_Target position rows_
-------

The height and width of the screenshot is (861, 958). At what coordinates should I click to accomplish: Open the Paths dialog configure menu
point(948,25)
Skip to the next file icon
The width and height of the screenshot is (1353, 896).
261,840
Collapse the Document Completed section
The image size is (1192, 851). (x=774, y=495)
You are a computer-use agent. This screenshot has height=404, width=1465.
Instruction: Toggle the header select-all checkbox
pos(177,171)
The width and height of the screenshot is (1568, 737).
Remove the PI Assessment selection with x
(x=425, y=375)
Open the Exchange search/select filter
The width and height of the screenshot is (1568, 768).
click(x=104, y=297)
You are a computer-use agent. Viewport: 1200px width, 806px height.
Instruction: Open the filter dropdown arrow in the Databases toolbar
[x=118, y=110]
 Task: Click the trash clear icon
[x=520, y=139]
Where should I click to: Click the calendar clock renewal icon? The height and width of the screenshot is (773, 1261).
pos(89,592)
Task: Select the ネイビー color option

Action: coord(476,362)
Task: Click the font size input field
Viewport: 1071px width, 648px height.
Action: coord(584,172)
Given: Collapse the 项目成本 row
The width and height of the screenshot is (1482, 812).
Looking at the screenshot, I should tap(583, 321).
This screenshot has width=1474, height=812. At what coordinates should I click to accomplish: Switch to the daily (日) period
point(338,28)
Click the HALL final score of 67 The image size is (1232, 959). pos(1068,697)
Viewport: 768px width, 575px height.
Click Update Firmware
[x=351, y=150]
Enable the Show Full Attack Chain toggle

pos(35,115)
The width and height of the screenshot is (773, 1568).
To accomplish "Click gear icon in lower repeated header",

-------

_Short exercise_
Rewrite the stretch from the start of the rows through the line that contains "pos(35,115)", replacing "Viewport" with "Display" and changing nothing else.

_Solution to this problem_
The height and width of the screenshot is (861, 958). At what coordinates should I click to accomplish: Open the Paths dialog configure menu
point(948,25)
Skip to the next file icon
The width and height of the screenshot is (1353, 896).
261,840
Collapse the Document Completed section
The image size is (1192, 851). (x=774, y=495)
You are a computer-use agent. This screenshot has height=404, width=1465.
Instruction: Toggle the header select-all checkbox
pos(177,171)
The width and height of the screenshot is (1568, 737).
Remove the PI Assessment selection with x
(x=425, y=375)
Open the Exchange search/select filter
The width and height of the screenshot is (1568, 768).
click(x=104, y=297)
You are a computer-use agent. Display: 1200px width, 806px height.
Instruction: Open the filter dropdown arrow in the Databases toolbar
[x=118, y=110]
 Task: Click the trash clear icon
[x=520, y=139]
Where should I click to: Click the calendar clock renewal icon? The height and width of the screenshot is (773, 1261).
pos(89,592)
Task: Select the ネイビー color option

Action: coord(476,362)
Task: Click the font size input field
Display: 1071px width, 648px height.
Action: coord(584,172)
Given: Collapse the 项目成本 row
The width and height of the screenshot is (1482, 812).
Looking at the screenshot, I should tap(583, 321).
This screenshot has width=1474, height=812. At what coordinates should I click to accomplish: Switch to the daily (日) period
point(338,28)
Click the HALL final score of 67 The image size is (1232, 959). pos(1068,697)
Display: 768px width, 575px height.
Click Update Firmware
[x=351, y=150]
Enable the Show Full Attack Chain toggle

pos(35,115)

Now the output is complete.